Подписи нет, лишь две буквочки: «Т. Г.» — инициалы, а деревня и район указаны; в Русской же три десятка изб, из девчат только она, Татьянка, с десятилеткой… Какие уж тут «инициалы»!
И редакция откликается — шрифтом пожирнее, в рамку взятым:
«Хозяйство частника и общественно полезный труд. Вот проблема, которую поднимает письмо. Не стоит ли разобраться, что способствует пережитку собственничества приспосабливаться к нашим современным условиям? Отец девушки, само собой, не родился стяжателем. Что же толкнуло его на путь легкой наживы? Девушка ждет помощи. ЕЙ НЕОБХОДИМО НАШЕ УЧАСТИЕ, НАШ КОЛЛЕКТИВНЫЙ СОВЕТ. Давайте подумаем вместе…»

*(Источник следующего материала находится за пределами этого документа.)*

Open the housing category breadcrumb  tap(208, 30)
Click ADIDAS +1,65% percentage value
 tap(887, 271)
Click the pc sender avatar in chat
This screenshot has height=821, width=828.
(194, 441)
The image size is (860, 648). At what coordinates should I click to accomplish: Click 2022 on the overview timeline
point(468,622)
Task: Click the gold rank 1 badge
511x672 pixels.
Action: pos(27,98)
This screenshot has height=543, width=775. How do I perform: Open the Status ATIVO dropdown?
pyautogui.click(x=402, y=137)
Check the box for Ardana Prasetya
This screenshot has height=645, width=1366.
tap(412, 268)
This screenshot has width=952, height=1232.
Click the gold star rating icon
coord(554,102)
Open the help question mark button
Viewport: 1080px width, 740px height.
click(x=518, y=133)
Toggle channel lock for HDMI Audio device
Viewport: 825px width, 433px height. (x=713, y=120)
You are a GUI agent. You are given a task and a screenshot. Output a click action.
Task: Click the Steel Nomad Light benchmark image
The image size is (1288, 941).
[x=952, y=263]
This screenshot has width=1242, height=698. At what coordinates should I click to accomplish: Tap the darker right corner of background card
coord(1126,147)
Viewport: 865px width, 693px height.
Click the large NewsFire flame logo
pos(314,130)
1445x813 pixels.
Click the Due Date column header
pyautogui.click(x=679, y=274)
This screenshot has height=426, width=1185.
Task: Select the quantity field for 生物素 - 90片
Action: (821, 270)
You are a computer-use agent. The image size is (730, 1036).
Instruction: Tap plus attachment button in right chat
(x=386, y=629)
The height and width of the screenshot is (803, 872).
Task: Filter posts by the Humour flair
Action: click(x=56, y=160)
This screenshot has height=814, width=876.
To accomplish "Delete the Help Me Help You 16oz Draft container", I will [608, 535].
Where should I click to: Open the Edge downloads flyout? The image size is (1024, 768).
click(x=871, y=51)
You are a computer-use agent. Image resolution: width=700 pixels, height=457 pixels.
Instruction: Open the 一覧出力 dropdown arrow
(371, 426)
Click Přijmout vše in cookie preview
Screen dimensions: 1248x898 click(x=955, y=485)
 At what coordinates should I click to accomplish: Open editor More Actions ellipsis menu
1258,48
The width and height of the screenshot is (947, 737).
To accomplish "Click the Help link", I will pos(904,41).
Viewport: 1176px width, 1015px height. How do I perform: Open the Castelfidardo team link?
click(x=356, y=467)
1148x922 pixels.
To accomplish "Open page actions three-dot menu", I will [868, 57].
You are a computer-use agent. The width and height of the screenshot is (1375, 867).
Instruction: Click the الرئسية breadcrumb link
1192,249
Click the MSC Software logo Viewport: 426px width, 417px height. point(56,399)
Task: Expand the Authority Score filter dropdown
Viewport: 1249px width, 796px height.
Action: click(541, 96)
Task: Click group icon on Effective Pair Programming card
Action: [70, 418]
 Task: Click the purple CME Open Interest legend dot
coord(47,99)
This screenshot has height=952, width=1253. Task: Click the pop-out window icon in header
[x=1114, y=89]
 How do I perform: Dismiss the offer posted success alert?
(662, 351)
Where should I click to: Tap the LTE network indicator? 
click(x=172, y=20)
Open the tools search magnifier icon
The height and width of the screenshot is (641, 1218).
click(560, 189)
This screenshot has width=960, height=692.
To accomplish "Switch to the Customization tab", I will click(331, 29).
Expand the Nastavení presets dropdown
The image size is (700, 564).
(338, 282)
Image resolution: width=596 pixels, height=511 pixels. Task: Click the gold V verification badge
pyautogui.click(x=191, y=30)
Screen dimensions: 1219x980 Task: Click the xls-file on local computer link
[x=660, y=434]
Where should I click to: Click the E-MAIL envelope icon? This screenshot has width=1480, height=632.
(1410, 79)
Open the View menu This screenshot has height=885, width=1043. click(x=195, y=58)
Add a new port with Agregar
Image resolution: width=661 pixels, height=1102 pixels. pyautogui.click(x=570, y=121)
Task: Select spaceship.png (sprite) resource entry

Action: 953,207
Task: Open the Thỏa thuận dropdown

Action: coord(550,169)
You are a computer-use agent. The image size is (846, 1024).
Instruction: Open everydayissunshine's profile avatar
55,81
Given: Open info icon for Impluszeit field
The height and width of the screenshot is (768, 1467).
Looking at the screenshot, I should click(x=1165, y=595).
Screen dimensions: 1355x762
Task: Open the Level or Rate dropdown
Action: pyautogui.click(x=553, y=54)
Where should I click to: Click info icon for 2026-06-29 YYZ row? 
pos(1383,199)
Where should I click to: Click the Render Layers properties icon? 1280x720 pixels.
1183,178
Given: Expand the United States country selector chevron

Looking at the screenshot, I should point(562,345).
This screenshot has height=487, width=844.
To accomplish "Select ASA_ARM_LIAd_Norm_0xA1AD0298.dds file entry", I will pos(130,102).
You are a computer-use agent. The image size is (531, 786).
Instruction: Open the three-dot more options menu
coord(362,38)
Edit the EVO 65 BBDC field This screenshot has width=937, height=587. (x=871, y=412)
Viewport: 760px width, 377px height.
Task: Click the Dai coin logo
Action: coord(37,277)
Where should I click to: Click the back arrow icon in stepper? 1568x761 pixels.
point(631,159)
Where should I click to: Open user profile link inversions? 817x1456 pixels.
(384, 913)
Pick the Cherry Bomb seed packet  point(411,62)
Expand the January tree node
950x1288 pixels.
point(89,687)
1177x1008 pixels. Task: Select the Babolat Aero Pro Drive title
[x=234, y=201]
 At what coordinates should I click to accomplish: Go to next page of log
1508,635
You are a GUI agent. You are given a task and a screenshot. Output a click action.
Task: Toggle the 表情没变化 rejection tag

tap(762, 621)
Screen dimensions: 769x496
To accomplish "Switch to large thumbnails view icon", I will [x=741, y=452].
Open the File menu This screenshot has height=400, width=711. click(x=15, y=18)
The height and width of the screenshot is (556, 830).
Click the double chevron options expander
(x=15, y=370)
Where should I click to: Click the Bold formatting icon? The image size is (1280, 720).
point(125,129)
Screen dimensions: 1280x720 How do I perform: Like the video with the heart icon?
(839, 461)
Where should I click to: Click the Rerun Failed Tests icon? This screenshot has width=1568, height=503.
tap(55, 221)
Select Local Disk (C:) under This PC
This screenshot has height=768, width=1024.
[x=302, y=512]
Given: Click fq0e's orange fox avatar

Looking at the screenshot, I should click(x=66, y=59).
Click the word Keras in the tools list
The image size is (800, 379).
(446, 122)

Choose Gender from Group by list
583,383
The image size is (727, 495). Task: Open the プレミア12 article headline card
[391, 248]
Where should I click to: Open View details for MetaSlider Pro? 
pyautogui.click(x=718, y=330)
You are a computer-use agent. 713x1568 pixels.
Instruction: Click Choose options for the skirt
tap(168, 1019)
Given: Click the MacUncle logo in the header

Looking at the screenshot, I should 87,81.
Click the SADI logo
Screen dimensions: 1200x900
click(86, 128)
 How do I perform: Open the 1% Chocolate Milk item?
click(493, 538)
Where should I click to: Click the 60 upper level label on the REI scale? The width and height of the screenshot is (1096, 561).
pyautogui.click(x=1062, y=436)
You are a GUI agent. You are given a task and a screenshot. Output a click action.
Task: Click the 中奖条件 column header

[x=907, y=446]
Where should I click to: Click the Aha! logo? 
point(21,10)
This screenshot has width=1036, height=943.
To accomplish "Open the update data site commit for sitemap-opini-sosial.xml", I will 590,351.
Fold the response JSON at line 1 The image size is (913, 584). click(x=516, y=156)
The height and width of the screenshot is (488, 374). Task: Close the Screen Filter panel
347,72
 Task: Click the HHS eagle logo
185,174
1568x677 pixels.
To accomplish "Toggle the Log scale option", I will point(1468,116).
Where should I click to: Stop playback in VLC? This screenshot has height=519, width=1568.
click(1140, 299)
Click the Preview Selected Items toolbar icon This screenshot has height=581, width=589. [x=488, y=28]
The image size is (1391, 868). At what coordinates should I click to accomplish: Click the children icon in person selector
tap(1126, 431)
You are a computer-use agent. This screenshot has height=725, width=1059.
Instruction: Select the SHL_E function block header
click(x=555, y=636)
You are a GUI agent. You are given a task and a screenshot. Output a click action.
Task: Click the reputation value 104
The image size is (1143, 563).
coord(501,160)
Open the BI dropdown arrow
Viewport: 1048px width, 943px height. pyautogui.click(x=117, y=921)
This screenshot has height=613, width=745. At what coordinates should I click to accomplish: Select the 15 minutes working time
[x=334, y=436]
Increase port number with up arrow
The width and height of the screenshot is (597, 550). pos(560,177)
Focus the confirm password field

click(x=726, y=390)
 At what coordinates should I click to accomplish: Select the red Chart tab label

У излучины, на быстрине, тягуче кричит теплоход. По басовитому гудку можно определить: «Новгород». А леспромхозовская баржа отчалила.
Из своей комнаты вышел Потапыч, выходит и Глеб — вместе спускаются вниз. Под грузным телом Потапыча деревянная лестница расстроенно скрипит, он почесывает в распахнутом вороте лохматую грудь, спрашивает:
— Никак идет?
— Идет.
После, когда «Новгород» пришвартовывается, Потапыч и Глеб таскают с него ящики с пивом, консервами, а щеголеватый чернобородый капитан, высунувшись из белоснежной рубки, предлагает им в обмен на пиво «приличной годности» нейлоновый трос.
— В воде не мокнет, — неуверенно торгуется капитан. — Ну не пять бутылок — три. Законно, а?